_WORK REQUIRED:_ Count lines with "Toggle" below; give only the number.

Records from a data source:
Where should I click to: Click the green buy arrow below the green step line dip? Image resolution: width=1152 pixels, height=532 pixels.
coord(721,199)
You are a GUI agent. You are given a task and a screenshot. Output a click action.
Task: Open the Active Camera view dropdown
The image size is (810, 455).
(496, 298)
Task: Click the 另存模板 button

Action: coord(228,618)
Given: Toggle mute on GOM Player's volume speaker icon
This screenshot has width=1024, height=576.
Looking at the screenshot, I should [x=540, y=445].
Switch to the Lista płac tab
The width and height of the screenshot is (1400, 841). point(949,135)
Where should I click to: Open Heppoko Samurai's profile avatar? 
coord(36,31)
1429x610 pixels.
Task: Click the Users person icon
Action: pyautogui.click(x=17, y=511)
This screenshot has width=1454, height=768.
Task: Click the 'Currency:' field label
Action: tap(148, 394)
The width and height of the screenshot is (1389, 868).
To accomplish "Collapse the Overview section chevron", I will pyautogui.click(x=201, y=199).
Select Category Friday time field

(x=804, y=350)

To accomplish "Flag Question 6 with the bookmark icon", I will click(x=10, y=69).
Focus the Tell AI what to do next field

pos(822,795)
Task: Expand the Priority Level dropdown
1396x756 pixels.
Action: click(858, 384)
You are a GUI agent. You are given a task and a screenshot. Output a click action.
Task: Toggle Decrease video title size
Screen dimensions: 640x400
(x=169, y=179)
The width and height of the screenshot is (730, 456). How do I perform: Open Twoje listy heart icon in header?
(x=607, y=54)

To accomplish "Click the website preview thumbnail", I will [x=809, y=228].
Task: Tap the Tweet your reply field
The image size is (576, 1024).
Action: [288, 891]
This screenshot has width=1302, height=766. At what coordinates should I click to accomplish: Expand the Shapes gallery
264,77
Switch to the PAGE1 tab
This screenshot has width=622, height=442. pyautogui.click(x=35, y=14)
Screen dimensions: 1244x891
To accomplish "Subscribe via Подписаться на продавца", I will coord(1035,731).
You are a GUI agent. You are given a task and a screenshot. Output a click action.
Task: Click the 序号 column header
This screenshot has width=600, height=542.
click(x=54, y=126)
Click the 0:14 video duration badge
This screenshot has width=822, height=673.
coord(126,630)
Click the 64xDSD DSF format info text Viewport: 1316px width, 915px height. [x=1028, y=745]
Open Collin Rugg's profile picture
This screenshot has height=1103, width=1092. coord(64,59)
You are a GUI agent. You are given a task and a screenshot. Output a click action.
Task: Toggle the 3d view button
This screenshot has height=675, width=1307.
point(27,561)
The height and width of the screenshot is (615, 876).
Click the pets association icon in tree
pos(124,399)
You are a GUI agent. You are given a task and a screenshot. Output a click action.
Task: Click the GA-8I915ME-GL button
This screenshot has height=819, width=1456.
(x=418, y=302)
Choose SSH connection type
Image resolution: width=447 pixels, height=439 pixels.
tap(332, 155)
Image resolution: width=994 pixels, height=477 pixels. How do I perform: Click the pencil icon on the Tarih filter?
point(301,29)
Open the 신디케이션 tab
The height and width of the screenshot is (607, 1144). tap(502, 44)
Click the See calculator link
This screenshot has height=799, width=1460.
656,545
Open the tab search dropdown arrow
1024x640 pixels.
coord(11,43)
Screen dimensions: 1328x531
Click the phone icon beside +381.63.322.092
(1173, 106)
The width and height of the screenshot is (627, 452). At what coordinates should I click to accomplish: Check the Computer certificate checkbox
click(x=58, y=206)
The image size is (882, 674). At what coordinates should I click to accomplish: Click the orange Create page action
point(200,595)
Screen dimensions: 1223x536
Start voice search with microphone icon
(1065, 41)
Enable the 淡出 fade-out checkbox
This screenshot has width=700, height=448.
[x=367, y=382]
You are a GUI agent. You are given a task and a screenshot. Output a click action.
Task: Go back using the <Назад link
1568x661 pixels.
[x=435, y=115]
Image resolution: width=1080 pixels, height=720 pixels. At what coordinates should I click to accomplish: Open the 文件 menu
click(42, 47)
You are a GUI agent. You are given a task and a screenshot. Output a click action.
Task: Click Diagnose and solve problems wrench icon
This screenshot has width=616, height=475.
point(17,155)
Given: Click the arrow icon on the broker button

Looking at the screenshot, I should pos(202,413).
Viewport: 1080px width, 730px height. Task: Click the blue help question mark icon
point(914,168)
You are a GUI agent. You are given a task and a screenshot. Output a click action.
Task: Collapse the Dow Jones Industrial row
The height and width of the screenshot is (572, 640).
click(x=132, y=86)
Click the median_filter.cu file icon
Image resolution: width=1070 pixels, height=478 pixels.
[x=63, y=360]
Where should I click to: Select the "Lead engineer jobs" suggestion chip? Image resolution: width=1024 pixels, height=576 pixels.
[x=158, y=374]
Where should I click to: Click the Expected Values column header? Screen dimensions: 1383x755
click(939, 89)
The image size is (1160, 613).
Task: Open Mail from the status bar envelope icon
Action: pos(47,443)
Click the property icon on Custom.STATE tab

_ANSWER BOX:_ 3